— What you are asked to do —
Rewrite the data below, changing every "Image resolution" to "Screen resolution" and leaving everything else the same.

— Exercise input —
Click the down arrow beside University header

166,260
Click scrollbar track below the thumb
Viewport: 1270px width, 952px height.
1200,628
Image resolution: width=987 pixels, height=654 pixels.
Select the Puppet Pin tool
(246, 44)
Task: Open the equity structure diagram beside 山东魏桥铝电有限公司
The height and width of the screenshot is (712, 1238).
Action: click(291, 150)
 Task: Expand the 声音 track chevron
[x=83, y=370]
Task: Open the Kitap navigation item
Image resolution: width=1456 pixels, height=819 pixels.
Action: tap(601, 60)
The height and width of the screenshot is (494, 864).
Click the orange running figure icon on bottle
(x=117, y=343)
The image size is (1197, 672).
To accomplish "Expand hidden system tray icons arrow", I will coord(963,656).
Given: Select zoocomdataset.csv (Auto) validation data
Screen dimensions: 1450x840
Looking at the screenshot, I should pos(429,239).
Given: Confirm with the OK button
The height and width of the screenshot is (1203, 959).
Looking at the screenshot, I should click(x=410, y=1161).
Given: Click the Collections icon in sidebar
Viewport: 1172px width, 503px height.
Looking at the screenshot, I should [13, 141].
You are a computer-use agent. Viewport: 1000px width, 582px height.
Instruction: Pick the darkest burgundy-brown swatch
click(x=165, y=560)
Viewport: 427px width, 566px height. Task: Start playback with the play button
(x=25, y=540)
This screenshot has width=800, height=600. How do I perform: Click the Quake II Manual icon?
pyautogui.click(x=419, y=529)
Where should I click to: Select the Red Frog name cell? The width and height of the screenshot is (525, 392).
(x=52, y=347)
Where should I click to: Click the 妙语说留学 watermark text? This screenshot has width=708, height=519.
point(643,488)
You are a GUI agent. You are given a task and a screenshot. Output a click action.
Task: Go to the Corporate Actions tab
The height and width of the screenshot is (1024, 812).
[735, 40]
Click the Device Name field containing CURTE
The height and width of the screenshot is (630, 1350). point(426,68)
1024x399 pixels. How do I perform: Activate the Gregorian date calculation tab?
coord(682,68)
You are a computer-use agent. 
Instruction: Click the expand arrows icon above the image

— Final result —
Click the down arrow beside University header

166,260
Click scrollbar track below the thumb
Viewport: 1270px width, 952px height.
1200,628
Screen resolution: width=987 pixels, height=654 pixels.
Select the Puppet Pin tool
(246, 44)
Task: Open the equity structure diagram beside 山东魏桥铝电有限公司
The height and width of the screenshot is (712, 1238).
Action: click(291, 150)
 Task: Expand the 声音 track chevron
[x=83, y=370]
Task: Open the Kitap navigation item
Screen resolution: width=1456 pixels, height=819 pixels.
Action: tap(601, 60)
The height and width of the screenshot is (494, 864).
Click the orange running figure icon on bottle
(x=117, y=343)
The image size is (1197, 672).
To accomplish "Expand hidden system tray icons arrow", I will coord(963,656).
Given: Select zoocomdataset.csv (Auto) validation data
Screen dimensions: 1450x840
Looking at the screenshot, I should pos(429,239).
Given: Confirm with the OK button
The height and width of the screenshot is (1203, 959).
Looking at the screenshot, I should click(x=410, y=1161).
Given: Click the Collections icon in sidebar
Viewport: 1172px width, 503px height.
Looking at the screenshot, I should [13, 141].
You are a computer-use agent. Viewport: 1000px width, 582px height.
Instruction: Pick the darkest burgundy-brown swatch
click(x=165, y=560)
Viewport: 427px width, 566px height. Task: Start playback with the play button
(x=25, y=540)
This screenshot has width=800, height=600. How do I perform: Click the Quake II Manual icon?
pyautogui.click(x=419, y=529)
Where should I click to: Select the Red Frog name cell? The width and height of the screenshot is (525, 392).
(x=52, y=347)
Where should I click to: Click the 妙语说留学 watermark text? This screenshot has width=708, height=519.
point(643,488)
You are a GUI agent. You are given a task and a screenshot. Output a click action.
Task: Go to the Corporate Actions tab
The height and width of the screenshot is (1024, 812).
[735, 40]
Click the Device Name field containing CURTE
The height and width of the screenshot is (630, 1350). point(426,68)
1024x399 pixels. How do I perform: Activate the Gregorian date calculation tab?
coord(682,68)
You are a computer-use agent. 
Instruction: Click the expand arrows icon above the image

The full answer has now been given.